John Lewis could lose 19 stores to Covid crisis
Economy suffers pandemic fallout as major firms slash 12,000 jobs in two days in scramble to save money
JOHN LEWIS has warned staff to brace for mass redundancies as the department store chain yesterday joined a slew of major companies cutting thousands of jobs in a scramble to slash costs after lockdown.
The besieged retailer is to permanently close up to 19 stores and axe one of its main offices and has told staff they will lose their annual bonus. It has set out a timetable to reopen 32 of its 51 shops, but chairman Dame Sharon White told staff it was highly unlikely all the closed stores will return.
The warning comes as upmarket department store Harrods said it will cut nearly 700 jobs – about 14pc of its 4,800-strong workforce. Sir Philip Green’s retail empire Arcadia is also shedding 500 roles from its 2,500-strong head office workforce.
With cuts announced at firms including Airbus, consultant Accenture and shirtmaker TM Lewin, 12,000 job losses have been unveiled in the past 48 hours.
In a letter to John Lewis workers, Dame Sharon said: “The difficult reality is that we have too much store space for the way people want to shop now. Regrettably, it is likely that there will be implications for some partners’ jobs.
“We are in active discussions with landlords about ending some leases and renegotiating others to make the terms more flexible.”
One of the mutual’s two offices in London will also close, the Evening
Standard first reported. It was home to 450 staff before coronavirus struck.
Dame Sharon said: “We are rethinking our head office space to cement more flexible working that has become a feature of the crisis, and will be relinquishing Partnership House.”

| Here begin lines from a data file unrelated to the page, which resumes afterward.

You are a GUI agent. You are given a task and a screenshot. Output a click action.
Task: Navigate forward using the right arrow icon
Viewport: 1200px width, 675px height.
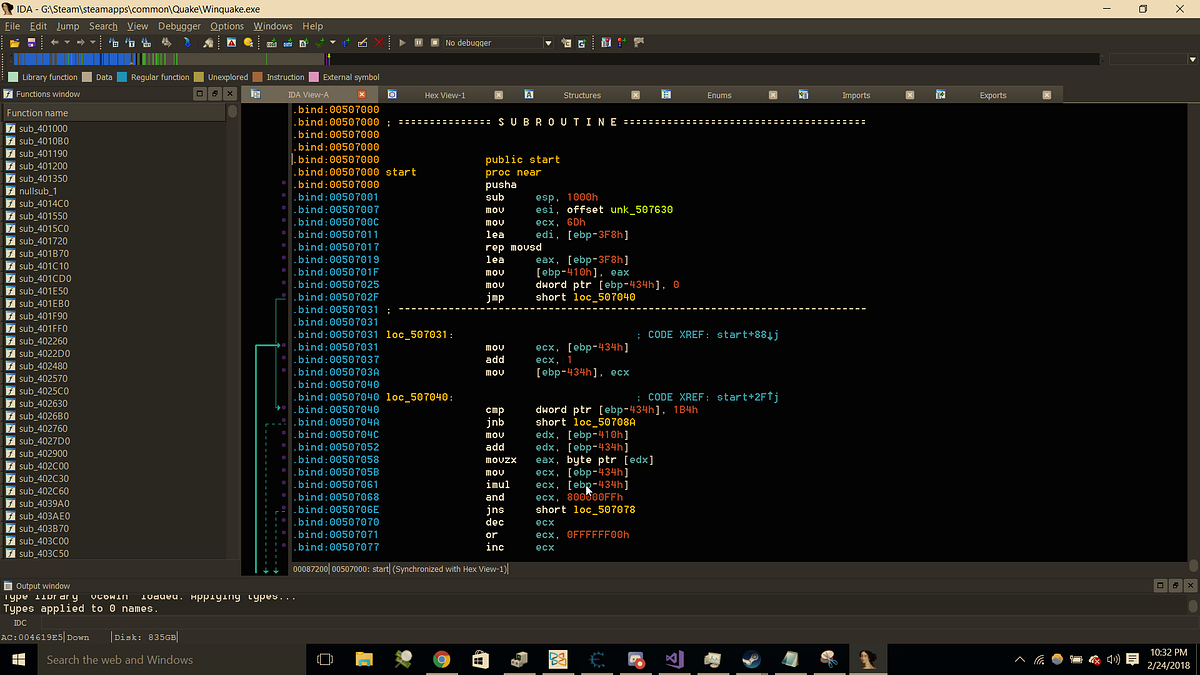pos(80,42)
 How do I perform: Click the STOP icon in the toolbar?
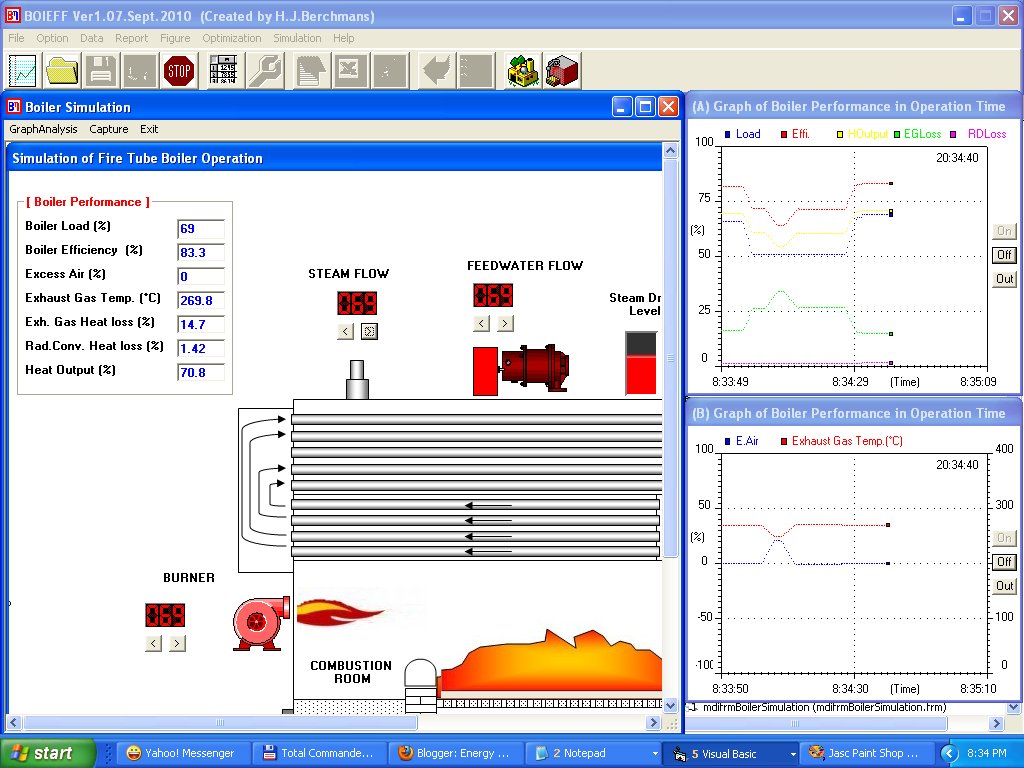[179, 70]
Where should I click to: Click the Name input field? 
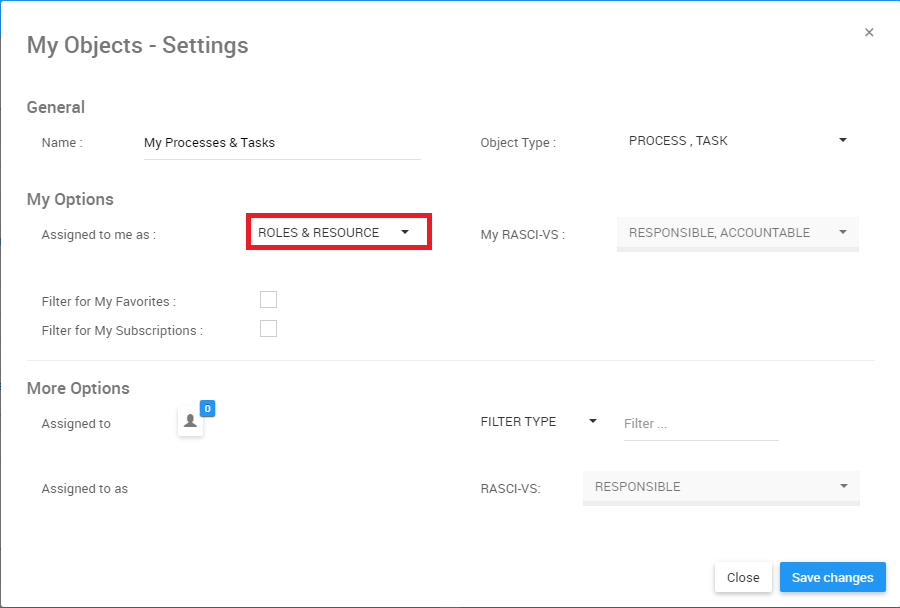(x=281, y=143)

The firm will retain the office next door, which usually accommodates 2,400 staff. John Lewis, which also owns Waitrose, is preparing to open 10 more sites on July 16, including its flagship shop in Oxford Street. It has yet to confirm if other stores, including Birmingham and White City, will reopen and said its employees will be the first to know what will happen by the middle of July.
Previously one of the most resilient names on the high street, the employee-owned company faces more trouble as coronavirus adds to the woes of a retail industry already ravaged by the rise of internet shopping.
Dame Sharon is also expected to abandon some of her predecessor Sir Charlie Mayfield’s plans, pending the results of a strategic review at the end of the month.